Provided records section start

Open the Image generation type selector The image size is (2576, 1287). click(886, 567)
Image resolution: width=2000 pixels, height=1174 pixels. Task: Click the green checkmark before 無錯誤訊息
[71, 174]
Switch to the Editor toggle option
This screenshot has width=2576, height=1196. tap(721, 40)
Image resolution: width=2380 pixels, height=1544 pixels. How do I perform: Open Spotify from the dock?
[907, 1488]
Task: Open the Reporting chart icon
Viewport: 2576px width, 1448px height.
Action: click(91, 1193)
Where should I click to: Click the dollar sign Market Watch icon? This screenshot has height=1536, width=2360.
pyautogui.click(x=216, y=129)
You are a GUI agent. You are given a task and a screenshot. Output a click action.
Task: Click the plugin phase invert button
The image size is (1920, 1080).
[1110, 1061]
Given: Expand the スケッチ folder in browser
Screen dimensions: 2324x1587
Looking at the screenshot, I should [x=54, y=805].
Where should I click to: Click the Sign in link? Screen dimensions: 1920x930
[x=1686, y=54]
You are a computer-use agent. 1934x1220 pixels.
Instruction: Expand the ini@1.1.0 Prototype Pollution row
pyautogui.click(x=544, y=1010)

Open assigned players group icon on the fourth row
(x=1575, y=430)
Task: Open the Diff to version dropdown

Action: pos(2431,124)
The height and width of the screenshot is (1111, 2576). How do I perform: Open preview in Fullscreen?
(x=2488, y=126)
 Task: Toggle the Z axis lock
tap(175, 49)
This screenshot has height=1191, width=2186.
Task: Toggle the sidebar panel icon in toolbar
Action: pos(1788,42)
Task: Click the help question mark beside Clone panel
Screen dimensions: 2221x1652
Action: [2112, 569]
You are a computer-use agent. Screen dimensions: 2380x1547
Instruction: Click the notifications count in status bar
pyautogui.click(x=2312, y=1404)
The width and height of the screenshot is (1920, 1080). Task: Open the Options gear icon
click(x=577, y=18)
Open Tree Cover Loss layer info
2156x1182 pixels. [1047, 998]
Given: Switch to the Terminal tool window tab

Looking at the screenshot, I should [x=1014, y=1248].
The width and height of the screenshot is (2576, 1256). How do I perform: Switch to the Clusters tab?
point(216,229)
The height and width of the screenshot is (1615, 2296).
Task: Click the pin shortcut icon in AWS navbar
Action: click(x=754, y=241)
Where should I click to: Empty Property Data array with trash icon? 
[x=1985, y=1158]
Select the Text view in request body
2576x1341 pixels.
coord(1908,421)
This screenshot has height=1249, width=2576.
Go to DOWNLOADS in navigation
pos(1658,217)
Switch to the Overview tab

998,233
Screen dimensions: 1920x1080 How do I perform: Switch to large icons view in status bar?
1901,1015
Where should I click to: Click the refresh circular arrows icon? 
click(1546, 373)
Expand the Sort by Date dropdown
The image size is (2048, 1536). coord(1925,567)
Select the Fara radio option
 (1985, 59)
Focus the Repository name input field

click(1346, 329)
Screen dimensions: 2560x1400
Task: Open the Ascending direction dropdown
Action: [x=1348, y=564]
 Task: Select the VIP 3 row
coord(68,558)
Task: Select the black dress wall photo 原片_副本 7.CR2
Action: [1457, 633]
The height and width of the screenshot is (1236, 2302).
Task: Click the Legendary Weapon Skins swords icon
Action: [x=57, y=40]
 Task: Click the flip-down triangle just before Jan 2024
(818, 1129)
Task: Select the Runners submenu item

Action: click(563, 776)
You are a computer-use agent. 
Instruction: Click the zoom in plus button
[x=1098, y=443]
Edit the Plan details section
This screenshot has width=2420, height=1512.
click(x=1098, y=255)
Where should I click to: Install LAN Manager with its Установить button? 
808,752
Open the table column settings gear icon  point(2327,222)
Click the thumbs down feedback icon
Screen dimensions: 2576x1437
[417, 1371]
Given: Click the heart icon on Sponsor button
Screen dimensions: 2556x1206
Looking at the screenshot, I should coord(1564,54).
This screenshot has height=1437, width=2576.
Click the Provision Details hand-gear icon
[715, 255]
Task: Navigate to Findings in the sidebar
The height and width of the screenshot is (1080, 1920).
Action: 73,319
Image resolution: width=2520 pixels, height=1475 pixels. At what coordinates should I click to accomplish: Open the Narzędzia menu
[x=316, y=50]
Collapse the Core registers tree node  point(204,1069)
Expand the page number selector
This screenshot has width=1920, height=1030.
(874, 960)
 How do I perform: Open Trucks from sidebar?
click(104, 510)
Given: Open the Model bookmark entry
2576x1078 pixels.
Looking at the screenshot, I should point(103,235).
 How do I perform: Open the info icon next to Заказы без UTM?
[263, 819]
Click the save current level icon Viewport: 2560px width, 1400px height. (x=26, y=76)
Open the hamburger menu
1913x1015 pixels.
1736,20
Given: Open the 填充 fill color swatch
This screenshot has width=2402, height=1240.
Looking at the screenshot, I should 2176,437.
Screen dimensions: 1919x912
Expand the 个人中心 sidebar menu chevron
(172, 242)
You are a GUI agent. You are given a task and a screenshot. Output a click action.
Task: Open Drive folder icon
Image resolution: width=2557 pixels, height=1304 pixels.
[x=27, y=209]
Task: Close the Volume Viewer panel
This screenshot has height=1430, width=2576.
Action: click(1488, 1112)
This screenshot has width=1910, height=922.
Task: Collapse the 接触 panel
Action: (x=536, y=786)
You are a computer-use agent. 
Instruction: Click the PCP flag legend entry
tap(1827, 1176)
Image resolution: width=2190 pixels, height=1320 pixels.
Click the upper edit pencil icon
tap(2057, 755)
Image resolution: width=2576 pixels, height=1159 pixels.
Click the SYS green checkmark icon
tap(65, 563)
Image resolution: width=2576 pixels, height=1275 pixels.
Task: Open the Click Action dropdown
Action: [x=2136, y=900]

Provided records section end

# Task brief
Print out the listing in full, exactly as it appears.

# Exercise response
Open the Image generation type selector The image size is (2576, 1287). click(886, 567)
Image resolution: width=2000 pixels, height=1174 pixels. Task: Click the green checkmark before 無錯誤訊息
[71, 174]
Switch to the Editor toggle option
This screenshot has width=2576, height=1196. tap(721, 40)
Image resolution: width=2380 pixels, height=1544 pixels. How do I perform: Open Spotify from the dock?
[907, 1488]
Task: Open the Reporting chart icon
Viewport: 2576px width, 1448px height.
Action: click(91, 1193)
Where should I click to: Click the dollar sign Market Watch icon? This screenshot has height=1536, width=2360.
pyautogui.click(x=216, y=129)
You are a GUI agent. You are given a task and a screenshot. Output a click action.
Task: Click the plugin phase invert button
The image size is (1920, 1080).
[1110, 1061]
Given: Expand the スケッチ folder in browser
Screen dimensions: 2324x1587
Looking at the screenshot, I should [x=54, y=805].
Where should I click to: Click the Sign in link? Screen dimensions: 1920x930
[x=1686, y=54]
You are a computer-use agent. 1934x1220 pixels.
Instruction: Expand the ini@1.1.0 Prototype Pollution row
pyautogui.click(x=544, y=1010)

Open assigned players group icon on the fourth row
(x=1575, y=430)
Task: Open the Diff to version dropdown

Action: pos(2431,124)
The height and width of the screenshot is (1111, 2576). How do I perform: Open preview in Fullscreen?
(x=2488, y=126)
 Task: Toggle the Z axis lock
tap(175, 49)
This screenshot has height=1191, width=2186.
Task: Toggle the sidebar panel icon in toolbar
Action: pos(1788,42)
Task: Click the help question mark beside Clone panel
Screen dimensions: 2221x1652
Action: [2112, 569]
You are a computer-use agent. Screen dimensions: 2380x1547
Instruction: Click the notifications count in status bar
pyautogui.click(x=2312, y=1404)
The width and height of the screenshot is (1920, 1080). Task: Open the Options gear icon
click(x=577, y=18)
Open Tree Cover Loss layer info
2156x1182 pixels. [1047, 998]
Given: Switch to the Terminal tool window tab

Looking at the screenshot, I should [x=1014, y=1248].
The width and height of the screenshot is (2576, 1256). How do I perform: Switch to the Clusters tab?
point(216,229)
The height and width of the screenshot is (1615, 2296).
Task: Click the pin shortcut icon in AWS navbar
Action: click(x=754, y=241)
Where should I click to: Empty Property Data array with trash icon? 
[x=1985, y=1158]
Select the Text view in request body
2576x1341 pixels.
coord(1908,421)
This screenshot has height=1249, width=2576.
Go to DOWNLOADS in navigation
pos(1658,217)
Switch to the Overview tab

998,233
Screen dimensions: 1920x1080 How do I perform: Switch to large icons view in status bar?
1901,1015
Where should I click to: Click the refresh circular arrows icon? 
click(1546, 373)
Expand the Sort by Date dropdown
The image size is (2048, 1536). coord(1925,567)
Select the Fara radio option
 (1985, 59)
Focus the Repository name input field

click(1346, 329)
Screen dimensions: 2560x1400
Task: Open the Ascending direction dropdown
Action: [x=1348, y=564]
 Task: Select the VIP 3 row
coord(68,558)
Task: Select the black dress wall photo 原片_副本 7.CR2
Action: [1457, 633]
The height and width of the screenshot is (1236, 2302).
Task: Click the Legendary Weapon Skins swords icon
Action: [x=57, y=40]
 Task: Click the flip-down triangle just before Jan 2024
(818, 1129)
Task: Select the Runners submenu item

Action: click(563, 776)
You are a computer-use agent. 
Instruction: Click the zoom in plus button
[x=1098, y=443]
Edit the Plan details section
This screenshot has width=2420, height=1512.
click(x=1098, y=255)
Where should I click to: Install LAN Manager with its Установить button? 
808,752
Open the table column settings gear icon  point(2327,222)
Click the thumbs down feedback icon
Screen dimensions: 2576x1437
[417, 1371]
Given: Click the heart icon on Sponsor button
Screen dimensions: 2556x1206
Looking at the screenshot, I should coord(1564,54).
This screenshot has height=1437, width=2576.
Click the Provision Details hand-gear icon
[715, 255]
Task: Navigate to Findings in the sidebar
The height and width of the screenshot is (1080, 1920).
Action: 73,319
Image resolution: width=2520 pixels, height=1475 pixels. At what coordinates should I click to accomplish: Open the Narzędzia menu
[x=316, y=50]
Collapse the Core registers tree node  point(204,1069)
Expand the page number selector
This screenshot has width=1920, height=1030.
(874, 960)
 How do I perform: Open Trucks from sidebar?
click(104, 510)
Given: Open the Model bookmark entry
2576x1078 pixels.
Looking at the screenshot, I should point(103,235).
 How do I perform: Open the info icon next to Заказы без UTM?
[263, 819]
Click the save current level icon Viewport: 2560px width, 1400px height. (x=26, y=76)
Open the hamburger menu
1913x1015 pixels.
1736,20
Given: Open the 填充 fill color swatch
This screenshot has width=2402, height=1240.
Looking at the screenshot, I should 2176,437.
Screen dimensions: 1919x912
Expand the 个人中心 sidebar menu chevron
(172, 242)
You are a GUI agent. You are given a task and a screenshot. Output a click action.
Task: Open Drive folder icon
Image resolution: width=2557 pixels, height=1304 pixels.
[x=27, y=209]
Task: Close the Volume Viewer panel
This screenshot has height=1430, width=2576.
Action: click(1488, 1112)
This screenshot has width=1910, height=922.
Task: Collapse the 接触 panel
Action: (x=536, y=786)
You are a computer-use agent. 
Instruction: Click the PCP flag legend entry
tap(1827, 1176)
Image resolution: width=2190 pixels, height=1320 pixels.
Click the upper edit pencil icon
tap(2057, 755)
Image resolution: width=2576 pixels, height=1159 pixels.
Click the SYS green checkmark icon
tap(65, 563)
Image resolution: width=2576 pixels, height=1275 pixels.
Task: Open the Click Action dropdown
Action: [x=2136, y=900]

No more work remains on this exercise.